# [TRAVAIL DEMANDÉ]
1/ Recopiez mot pour mot tout le passage de la prédication, depuis « 58 Jésus lui » jusqu'à « ensevelir mon père. ».
2/ Répondez brièvement aux questions suivantes sur la prédication.
(a) À quelle date la prédication est-elle datée ?
(b) Que demande à faire d'abord celui à qui Jésus dit « Suis-moi » ?
(c) D'après le verset 62, qui n'est pas bon pour le royaume de Dieu ?

# [EXTRAIT DU DOCUMENT]

########

Prédication du 14 novembre 2021

de Dominique Hernandez

La foi et la vie

Lecture : Luc 9, 57-62

Lecture biblique

Luc 9, 57-62

57 Pendant qu’ils étaient en chemin, quelqu’un lui dit : Je te suivrai partout où tu iras. 
58 Jésus lui dit : Les renards ont des tanières, les oiseaux du ciel ont des nids, mais le Fils de l’homme n’a pas où poser sa tête. 
59 Il dit à un autre : Suis-moi. Celui-ci répondit : Seigneur, permets-moi d’aller d’abord ensevelir mon père. 
60 Il lui dit : Laisse les morts ensevelir leurs morts ; toi, va-t’en annoncer le règne de Dieu. 
61 Un autre dit : Je te suivrai, Seigneur, mais permets-moi d’aller d’abord prendre congé de ceux de ma maison. 
62 Jésus lui dit : Quiconque met la main à la charrue et regarde en arrière n’est pas bon pour le royaume de Dieu.

########

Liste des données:
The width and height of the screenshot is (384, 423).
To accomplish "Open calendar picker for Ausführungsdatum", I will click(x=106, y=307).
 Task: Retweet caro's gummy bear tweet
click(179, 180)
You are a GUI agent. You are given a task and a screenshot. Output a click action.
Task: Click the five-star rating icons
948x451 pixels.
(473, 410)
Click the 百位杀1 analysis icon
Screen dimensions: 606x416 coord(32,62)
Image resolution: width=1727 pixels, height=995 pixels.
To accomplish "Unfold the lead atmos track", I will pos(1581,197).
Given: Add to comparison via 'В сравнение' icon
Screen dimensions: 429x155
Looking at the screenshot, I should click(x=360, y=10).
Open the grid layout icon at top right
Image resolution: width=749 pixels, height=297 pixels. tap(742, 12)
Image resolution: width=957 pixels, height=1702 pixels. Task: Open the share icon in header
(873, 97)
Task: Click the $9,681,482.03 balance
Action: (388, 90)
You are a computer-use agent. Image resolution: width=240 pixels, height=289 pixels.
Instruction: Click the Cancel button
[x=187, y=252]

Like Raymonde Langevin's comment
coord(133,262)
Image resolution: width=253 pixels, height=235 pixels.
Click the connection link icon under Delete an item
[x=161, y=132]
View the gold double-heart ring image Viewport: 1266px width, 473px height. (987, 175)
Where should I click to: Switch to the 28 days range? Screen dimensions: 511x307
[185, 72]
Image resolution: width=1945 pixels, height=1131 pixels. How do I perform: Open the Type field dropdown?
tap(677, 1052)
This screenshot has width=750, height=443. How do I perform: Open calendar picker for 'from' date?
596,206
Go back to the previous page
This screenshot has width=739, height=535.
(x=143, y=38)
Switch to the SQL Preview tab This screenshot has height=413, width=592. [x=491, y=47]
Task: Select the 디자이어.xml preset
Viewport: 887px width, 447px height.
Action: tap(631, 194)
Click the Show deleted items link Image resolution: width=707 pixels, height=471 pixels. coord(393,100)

########

# [RÉPONSES PAR CONSIGNE]
1/
58 Jésus lui dit : Les renards ont des tanières, les oiseaux du ciel ont des nids, mais le Fils de l’homme n’a pas où poser sa tête. 
59 Il dit à un autre : Suis-moi. Celui-ci répondit : Seigneur, permets-moi d’aller d’abord ensevelir mon père.

2/
(a) Le 14 novembre 2021.
(b) Aller ensevelir son père.
(c) Quiconque met la main à la charrue et regarde en arrière.